*EXERCISE TASKS*:
1. Translate this sentence from the validation post into Spanish: "By repeating this among many simulated subjects, with large sets of sequences, we can get an idea of how these tools perform on real data."
2. The validation post names the underlying processes that lead to an observed set of immune receptor sequences. List every one of them.
3. Edit the validation post: reproduce everything from "This goal and" down to "well as possible.", substituting "wild-type subjects" for "wild-type animals".

*SOURCE EXTRACT*:
++++++
As part of the Software Working Group, we are moving towards developing a collaborative validation exercise. We’ve talked a little about various aspects of how we might do this on this thread, but given some recent conversations I wanted to back up and see if we could establish consensus on the large-scale ideas of what this might accomplish.
In my mind, the overall goal of validation should be to estimate the expected accuracy of a tool on an actual biological data set sampled from a real subject (human or otherwise). Here, the definition of accuracy depends on what exactly is being tested; more on that below.
The principle underlying the tests is that for any given observed set of immune receptor sequences, biological or simulated, there is a true underlying process that has led to those observed sequences. These processes are V(D)J rearrangement, clonal expansion and somatic hypermutation (for B cells), then sequence prep and sequencing. Again, our goal is to estimate deviation of the inferred processes to the underlying processes.
This goal and principle, then, guide us on data set choice for validation experiments. For biological validation data sets for which we know (perhaps partial information about) the history, such as mice with a reduced collection of germline genes, the rest of the process should as much as possible replicate the process happening in wild-type animals. Similarly, when simulating sequences on the computer, we should devise simulation procedures that mimic our understanding of the underlying processes as well as possible.
For example, I would imagine that a high-quality in silico BCR simulation process would consist of
- A subject’s allelic genotype is simulated by drawing germline alleles from the complete set of germline alleles
- Naive cell BCRs are simulated using that genotype using a realistic in silico rearrangement process, including realistic per-gene trimming and insertion distributions
- Experienced cell BCRs are simulated by a process of diversification and nuculeotide substitution; this should include known biases of the mutation process such as context/position sensitivity
- Sequencing errors are simulated
When assessing accuracy, we measure the deviation of inferences on the simulated sequences compared to the true elements that went into the sequences. For example, compare inferred allelic genotype to the actual genotype, compare inferred per-sequence rearrangement event to the true rearrangement, and compare inferred clonal families to the true clonal families.
By repeating this among many simulated subjects, with large sets of sequences, we can get an idea of how these tools perform on real data.
I know that this perspective isn’t universally shared. @jianye, would you like to present an alternate perspective?
++++++
Stored records
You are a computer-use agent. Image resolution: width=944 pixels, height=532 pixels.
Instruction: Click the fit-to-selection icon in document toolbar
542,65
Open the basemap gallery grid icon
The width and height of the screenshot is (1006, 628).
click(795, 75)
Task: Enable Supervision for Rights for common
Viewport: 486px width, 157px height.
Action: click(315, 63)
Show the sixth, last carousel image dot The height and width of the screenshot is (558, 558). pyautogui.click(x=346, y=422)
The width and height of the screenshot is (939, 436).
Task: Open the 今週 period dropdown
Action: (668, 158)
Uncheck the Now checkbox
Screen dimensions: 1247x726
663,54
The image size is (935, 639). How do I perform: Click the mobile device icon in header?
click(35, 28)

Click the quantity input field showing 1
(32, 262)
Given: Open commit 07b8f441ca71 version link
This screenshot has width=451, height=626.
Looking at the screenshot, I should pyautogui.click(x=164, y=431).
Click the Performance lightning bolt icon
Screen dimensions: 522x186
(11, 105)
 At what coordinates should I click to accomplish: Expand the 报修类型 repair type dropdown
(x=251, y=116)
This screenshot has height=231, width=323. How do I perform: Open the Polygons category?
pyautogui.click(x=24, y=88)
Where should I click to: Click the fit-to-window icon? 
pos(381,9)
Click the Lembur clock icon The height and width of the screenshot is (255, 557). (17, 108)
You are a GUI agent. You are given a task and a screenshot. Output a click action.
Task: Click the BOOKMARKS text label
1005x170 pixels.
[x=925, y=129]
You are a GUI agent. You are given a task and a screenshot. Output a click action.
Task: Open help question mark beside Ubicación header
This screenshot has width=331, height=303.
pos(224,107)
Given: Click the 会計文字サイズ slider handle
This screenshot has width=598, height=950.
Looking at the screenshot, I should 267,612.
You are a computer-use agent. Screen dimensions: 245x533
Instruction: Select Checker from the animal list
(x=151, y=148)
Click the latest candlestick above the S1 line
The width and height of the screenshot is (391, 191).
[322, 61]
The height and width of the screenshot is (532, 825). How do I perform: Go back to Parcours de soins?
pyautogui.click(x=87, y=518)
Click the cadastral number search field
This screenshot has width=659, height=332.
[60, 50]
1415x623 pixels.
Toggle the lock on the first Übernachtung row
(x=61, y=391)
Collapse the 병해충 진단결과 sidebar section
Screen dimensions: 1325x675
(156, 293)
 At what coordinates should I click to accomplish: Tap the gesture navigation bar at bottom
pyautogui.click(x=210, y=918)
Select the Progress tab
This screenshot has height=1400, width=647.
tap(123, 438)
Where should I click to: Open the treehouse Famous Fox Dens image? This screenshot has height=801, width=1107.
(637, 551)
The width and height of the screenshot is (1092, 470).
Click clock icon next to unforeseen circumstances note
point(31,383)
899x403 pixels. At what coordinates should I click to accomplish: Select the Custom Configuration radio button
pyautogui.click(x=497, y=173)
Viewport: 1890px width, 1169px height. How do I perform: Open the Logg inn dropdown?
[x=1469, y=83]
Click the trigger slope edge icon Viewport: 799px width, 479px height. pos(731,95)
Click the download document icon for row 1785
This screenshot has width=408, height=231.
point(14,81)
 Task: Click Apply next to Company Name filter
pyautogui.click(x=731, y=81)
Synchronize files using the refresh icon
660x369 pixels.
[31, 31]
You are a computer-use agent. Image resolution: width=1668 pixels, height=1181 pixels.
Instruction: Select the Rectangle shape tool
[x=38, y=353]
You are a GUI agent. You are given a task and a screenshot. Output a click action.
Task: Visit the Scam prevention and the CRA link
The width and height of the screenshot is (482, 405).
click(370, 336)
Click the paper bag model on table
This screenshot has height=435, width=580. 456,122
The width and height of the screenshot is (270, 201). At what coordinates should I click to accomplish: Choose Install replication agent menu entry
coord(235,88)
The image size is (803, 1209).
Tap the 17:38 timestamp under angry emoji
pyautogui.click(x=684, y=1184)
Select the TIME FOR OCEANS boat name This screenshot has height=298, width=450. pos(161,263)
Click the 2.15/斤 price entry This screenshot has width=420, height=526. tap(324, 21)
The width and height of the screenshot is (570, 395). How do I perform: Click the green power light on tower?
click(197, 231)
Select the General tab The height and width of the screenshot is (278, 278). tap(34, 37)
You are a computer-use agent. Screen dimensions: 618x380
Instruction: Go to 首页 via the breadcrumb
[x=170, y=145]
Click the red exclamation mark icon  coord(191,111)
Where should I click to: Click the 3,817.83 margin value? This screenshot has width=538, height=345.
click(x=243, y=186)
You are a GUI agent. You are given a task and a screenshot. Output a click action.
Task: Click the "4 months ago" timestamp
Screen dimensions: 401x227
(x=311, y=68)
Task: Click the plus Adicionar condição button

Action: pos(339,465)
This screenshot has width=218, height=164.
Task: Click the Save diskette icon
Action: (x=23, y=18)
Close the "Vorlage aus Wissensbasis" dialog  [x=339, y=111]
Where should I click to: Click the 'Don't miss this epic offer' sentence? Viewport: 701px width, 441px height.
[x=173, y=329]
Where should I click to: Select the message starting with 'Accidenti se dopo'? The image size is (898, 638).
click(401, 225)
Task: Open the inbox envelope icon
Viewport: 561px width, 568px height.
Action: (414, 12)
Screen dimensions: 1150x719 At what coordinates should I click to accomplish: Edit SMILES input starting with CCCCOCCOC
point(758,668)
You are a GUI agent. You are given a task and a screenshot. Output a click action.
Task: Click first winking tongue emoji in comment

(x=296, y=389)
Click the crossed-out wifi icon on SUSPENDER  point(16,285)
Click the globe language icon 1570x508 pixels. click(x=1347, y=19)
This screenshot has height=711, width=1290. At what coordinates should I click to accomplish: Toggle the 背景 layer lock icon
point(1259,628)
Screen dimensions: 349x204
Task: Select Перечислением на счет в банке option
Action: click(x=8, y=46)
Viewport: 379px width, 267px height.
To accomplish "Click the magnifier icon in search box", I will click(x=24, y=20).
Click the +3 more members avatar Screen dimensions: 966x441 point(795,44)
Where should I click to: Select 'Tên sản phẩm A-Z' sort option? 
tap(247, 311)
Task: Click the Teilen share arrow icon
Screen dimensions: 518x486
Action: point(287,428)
++++++
*ANSWERS*:
1. Al repetir esto en muchos sujetos simulados, con grandes conjuntos de secuencias, podemos hacernos una idea de cómo se comportan estas herramientas con datos reales.

2.
- V(D)J rearrangement
- clonal expansion
- somatic hypermutation (for B cells)
- sequence prep
- sequencing

3.
This goal and principle, then, guide us on data set choice for validation experiments. For biological validation data sets for which we know (perhaps partial information about) the history, such as mice with a reduced collection of germline genes, the rest of the process should as much as possible replicate the process happening in wild-type subjects. Similarly, when simulating sequences on the computer, we should devise simulation procedures that mimic our understanding of the underlying processes as well as possible.